Hacker Newsnew | past | comments | ask | show | jobs | submit | chemag's commentslogin

I'm actually very interested in the details. I have a few questions, in case you have cycles to help me understand.

# audio latency

From your comment and the original "An update on Android's audio latency" article, there seems to be 2 different ways to calculate "audio latency".

* 1. play a well-known sound (a tone), listen for it in real-time

IIUC, the exact operation of this would be something like this:

  open recorder
  loop:
    timestamp1 <- getclock()
    play audio file 
    keep listening to input frames until detecting audio file signature
    timestamp2 <- getclock()
    sample := timestamp2 - timestamp1

* 2. measure audio loopback feedback (larsen effect)

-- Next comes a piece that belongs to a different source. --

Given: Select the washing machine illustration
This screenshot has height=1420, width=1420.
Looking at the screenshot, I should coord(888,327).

Operation should be as follows:

  open recorder
  play audio file
  loop:
    keep listening to input frames for 1-2 seconds
  # analyze captured file
  look for 2x consecutive appearances of the original audio file
  sample := timestamp2 - timestamp1

Q1: Did I get this right? Any hunch about the pros&cons of both approaches?

# downlink/uplink latency

Many of the latency measurements break the latency down between audio downlink and uplink.

Q2: How is this measured?

The android doc discusses using a GPIO to have a zero-latency signal. You swap the signal on a well-known GPIO, and then play a well-known audio file. You then connect the GPIO to a speaker, and measure the latency between the GPIO-fed speaker, and the actual device speaker. As an optimization, you plug both the GPIO and the audio jack that feeds the actual device speaker into an oscilloscope, and get the distance there. Is this how audio downlink latency is measured?

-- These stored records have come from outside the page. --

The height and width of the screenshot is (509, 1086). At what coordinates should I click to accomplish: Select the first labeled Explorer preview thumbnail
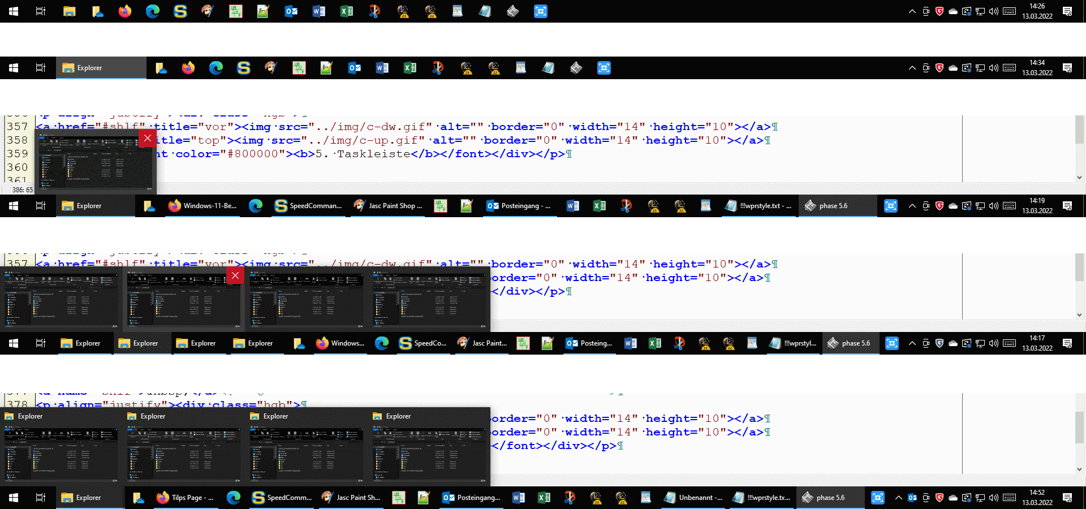(x=61, y=447)
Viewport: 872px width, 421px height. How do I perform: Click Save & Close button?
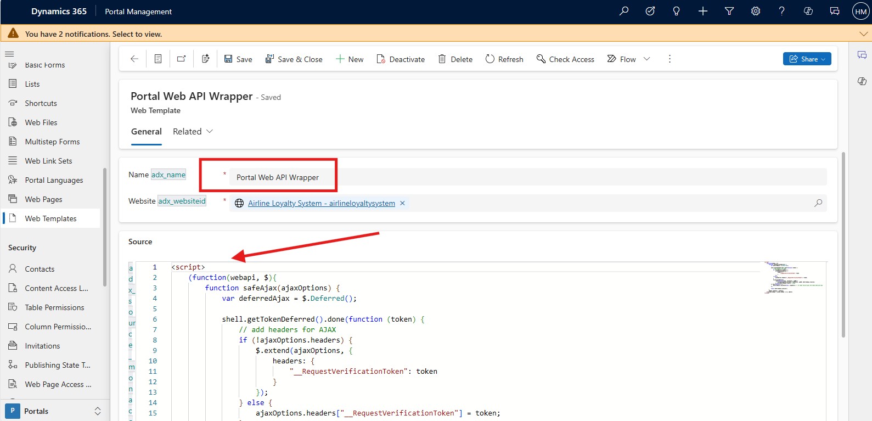tap(294, 59)
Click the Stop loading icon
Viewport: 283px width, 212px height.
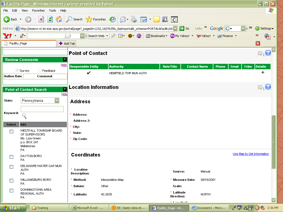coord(41,19)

Q3: If this is how downlink latency is measured, how do you implement it in prod devices (no access to the board)? Is this something that can be simulated using the usb-c plug?

# tools

The android doc/some googling points to several tools. I found oboetester, splatency, drrickorang, and google walt. I tested all but the walt one.

The first interesting thing is that oboetest, drrickorang, and walt seem to need an external jack-based dongle.

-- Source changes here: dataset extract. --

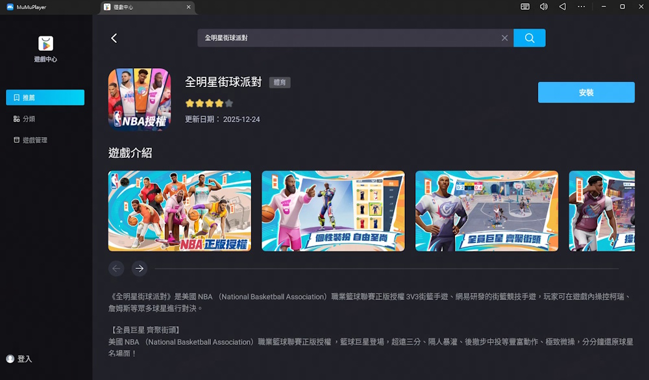Click the blue 安裝 install button
This screenshot has width=649, height=380.
point(586,92)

Q3: Why is this needed for? The audio latency approaches mentioned above should only need a speaker and a mic.

The experience has not been great for any of the tools. Operationally, I'd like to script these tests. Instead, I need to click on GUIs. Also, all the tools I tested seem to fail often, so I have to repeat the experiments multiple times. Also, I miss better documentation on exactly what they do.

Thanks for any help

edit: s/markdown/formatdoc/g


Below is a collaborative answer from myself and my colleague, Phil Burk who is a SWE on the audio framework team.

Thanks for your interest in the details of Android Latency measurement techniques.

Some of the measurements were collected by third parties. We cannot describe their techniques but they are probably similar to ours.

We use OboeTester to measure latency. You can find a description of how to measure Tap-to-Tone Latency and Round Trip Latency in this doc: https://github.com/google/oboe/blob/master/apps/OboeTester/d...

We do not use the Larsen Effect any more because it was too sensitive to variations in gain. We now use a random encoded bit stream that sounds like a short noise burst. We can get a better correlation peak with that signal.

> Many of the latency measurements break the latency down between > audio downlink and uplink.

It is very hard to separate the input and output latency without special hardware (like the WALT device). You can measure combined input+output latency using a loopback test. Input latency tends to be much lower than output latency. This is because, when the full duplex stream is stable, the input buffer is close to empty and the output buffer is close to full. Then, if there is a preemption, the input buffer fills up and the output buffer drains, providing glitch protection.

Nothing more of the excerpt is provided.